Immune System Organs and Cells

• Bone Marrow: Produces pluripotent stem cells.

• Lymph Nodes: Filter blood, house immune cells.

• Thymus: Site of T-cell maturation.

Innate Immune Cells

• Macrophages: Antigen-presenting cells (APCs), phagocytosis, inflammation.

• Dendritic Cells: APCs, activate naive T cells.

• Mast Cells: Release histamine, cause vasodilation.

• Complements: Form membrane attack complex (MAC), lyse bacteria.

• Cytokines: Promote inflammation and fever.

Adaptive Immune Cells

• B-cells: Produce antibodies.

• T-killer cells (CD8): Destroy infected cells.

• Helper T-cells (CD4): Link innate and adaptive immunity.

• Memory Cells: Provide rapid response upon re-exposure.

Immune Cell Development

Major Histocompatibility Complex (MHC)

• MHC I: All nucleated cells (except RBCs).

• MHC II: Macrophages and dendritic cells.

Immune Response Steps

• APCs present antigens to Helper T-cells.

• B-cells and T-cells double-check antigen presence before launching response.

• Plasma cells and memory cells are produced.

Antibody Structure and Function

Antibody Types and Functions

Antibody Regions

• Variable Region: Determines antigen specificity.

• Constant Region: Determines antibody class (IgG, IgM, etc.).

Hypersensitivity Reactions

Types of Hypersensitivity

Type I Hypersensitivity (Allergy)

• First exposure: APC presents antigen, B-cell produces IgE, IgE binds mast cells.

• Second exposure: Antigen binds mast cell, degranulation, histamine release, anaphylaxis.

• Symptoms: Bronchoconstriction, hypotension, hives.

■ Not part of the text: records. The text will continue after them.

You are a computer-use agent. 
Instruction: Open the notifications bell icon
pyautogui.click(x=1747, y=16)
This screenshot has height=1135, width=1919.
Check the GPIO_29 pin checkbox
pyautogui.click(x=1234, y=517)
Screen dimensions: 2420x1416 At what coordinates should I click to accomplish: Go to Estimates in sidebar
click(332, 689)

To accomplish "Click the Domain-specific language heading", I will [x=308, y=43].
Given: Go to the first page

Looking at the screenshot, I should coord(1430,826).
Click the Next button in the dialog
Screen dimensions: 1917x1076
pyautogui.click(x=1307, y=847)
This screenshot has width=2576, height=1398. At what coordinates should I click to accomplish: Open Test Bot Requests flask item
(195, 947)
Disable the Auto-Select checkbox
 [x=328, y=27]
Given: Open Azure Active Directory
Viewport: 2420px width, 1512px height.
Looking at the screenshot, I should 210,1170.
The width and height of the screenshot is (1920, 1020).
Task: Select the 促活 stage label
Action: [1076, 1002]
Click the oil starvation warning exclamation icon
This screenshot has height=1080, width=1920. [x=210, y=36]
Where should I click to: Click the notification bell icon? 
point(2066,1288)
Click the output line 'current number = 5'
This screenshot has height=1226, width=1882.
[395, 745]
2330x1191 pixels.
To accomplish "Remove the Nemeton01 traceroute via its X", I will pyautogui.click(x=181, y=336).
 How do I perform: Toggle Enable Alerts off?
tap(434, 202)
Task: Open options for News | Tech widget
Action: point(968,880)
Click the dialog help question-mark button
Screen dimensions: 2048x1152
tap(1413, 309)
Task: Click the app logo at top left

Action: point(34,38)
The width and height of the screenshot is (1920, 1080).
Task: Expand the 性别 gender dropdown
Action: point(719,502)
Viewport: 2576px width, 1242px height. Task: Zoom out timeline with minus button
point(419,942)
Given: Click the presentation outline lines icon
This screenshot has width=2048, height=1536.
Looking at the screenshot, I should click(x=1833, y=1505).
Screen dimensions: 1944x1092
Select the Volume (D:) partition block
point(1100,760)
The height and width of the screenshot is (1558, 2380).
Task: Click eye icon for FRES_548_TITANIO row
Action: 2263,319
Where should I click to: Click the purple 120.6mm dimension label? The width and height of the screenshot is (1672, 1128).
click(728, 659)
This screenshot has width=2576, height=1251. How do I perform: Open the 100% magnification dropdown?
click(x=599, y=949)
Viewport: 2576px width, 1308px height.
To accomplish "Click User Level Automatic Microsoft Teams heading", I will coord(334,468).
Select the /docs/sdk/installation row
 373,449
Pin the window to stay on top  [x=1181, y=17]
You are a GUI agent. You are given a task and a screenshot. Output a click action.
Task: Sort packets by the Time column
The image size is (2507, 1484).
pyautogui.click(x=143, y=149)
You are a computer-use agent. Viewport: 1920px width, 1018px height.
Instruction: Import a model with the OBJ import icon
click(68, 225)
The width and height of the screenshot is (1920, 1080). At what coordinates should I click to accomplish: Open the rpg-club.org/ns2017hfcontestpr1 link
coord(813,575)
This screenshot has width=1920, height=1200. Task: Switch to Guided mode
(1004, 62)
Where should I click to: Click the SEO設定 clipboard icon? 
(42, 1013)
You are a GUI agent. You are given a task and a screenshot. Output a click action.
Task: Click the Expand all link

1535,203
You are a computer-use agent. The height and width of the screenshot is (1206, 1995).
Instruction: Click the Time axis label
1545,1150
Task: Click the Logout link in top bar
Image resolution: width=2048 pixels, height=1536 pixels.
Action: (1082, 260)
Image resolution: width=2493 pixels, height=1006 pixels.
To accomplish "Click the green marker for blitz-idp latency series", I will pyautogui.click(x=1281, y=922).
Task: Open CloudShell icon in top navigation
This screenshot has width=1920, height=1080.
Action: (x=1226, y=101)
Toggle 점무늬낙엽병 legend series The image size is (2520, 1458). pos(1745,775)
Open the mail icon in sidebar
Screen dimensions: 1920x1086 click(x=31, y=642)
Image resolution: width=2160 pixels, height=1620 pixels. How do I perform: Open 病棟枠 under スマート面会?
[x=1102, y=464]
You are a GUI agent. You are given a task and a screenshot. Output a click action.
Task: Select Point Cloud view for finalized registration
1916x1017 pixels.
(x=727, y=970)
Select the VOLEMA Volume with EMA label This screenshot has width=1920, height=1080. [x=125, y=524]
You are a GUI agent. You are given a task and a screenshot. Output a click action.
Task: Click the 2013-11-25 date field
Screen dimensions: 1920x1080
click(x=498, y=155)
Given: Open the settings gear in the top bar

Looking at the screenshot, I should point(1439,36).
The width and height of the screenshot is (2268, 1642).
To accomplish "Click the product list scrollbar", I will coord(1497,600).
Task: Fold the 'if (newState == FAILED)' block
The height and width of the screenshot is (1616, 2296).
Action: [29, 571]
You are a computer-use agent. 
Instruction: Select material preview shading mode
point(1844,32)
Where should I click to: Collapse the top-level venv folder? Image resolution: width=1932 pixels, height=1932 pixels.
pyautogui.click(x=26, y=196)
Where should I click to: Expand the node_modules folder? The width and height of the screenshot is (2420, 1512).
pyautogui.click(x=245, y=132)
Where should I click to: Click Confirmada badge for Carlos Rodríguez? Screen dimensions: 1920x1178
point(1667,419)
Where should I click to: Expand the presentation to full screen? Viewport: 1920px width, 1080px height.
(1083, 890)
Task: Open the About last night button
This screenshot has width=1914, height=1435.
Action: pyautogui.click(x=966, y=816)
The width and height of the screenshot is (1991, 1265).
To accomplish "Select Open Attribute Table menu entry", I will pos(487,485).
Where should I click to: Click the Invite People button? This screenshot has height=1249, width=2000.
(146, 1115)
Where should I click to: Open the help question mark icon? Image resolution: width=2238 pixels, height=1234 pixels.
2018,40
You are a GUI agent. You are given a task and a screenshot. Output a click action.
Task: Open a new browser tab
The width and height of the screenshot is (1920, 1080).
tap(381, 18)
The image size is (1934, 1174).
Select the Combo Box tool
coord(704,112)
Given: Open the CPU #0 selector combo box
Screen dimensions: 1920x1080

Type II Hypersensitivity (Cytotoxic)

• Antibodies bind to cell membranes (RBCs, platelets), complement activation.

• Examples: Penicillin-induced anemia, Rh incompatibility, thrombocytopenia.

Type III Hypersensitivity (Immune Complex)

• Antigen-antibody complexes deposit in tissues, activate complement.

• Examples: Antivenoms, strep-induced nephritis, dust-induced lung inflammation.

Type IV Hypersensitivity (Delayed, Cell-Mediated)

• APC presents antigen to Helper T-cell, activates cytotoxic T-cells and macrophages.

• Examples: Poison ivy, TB skin test, latex allergy.

• Treatment: Steroids.

Key Terms and Concepts

• Agglutination: Clumping of pathogens by antibodies, enhances phagocytosis.

• Opsonization: Antibody/complement binding to antigens, promotes phagocytosis.

• Diapedesis: Movement of white blood cells from blood vessels to tissues.

• Pluripotent Stem Cell: Can differentiate into any blood cell type.

• MAC (Membrane Attack Complex): Complement proteins that lyse bacteria.

• Antibody Dependent Cell Mediated Cytotoxicity: Safer alternative to chemotherapy/radiation for targeting infected cells.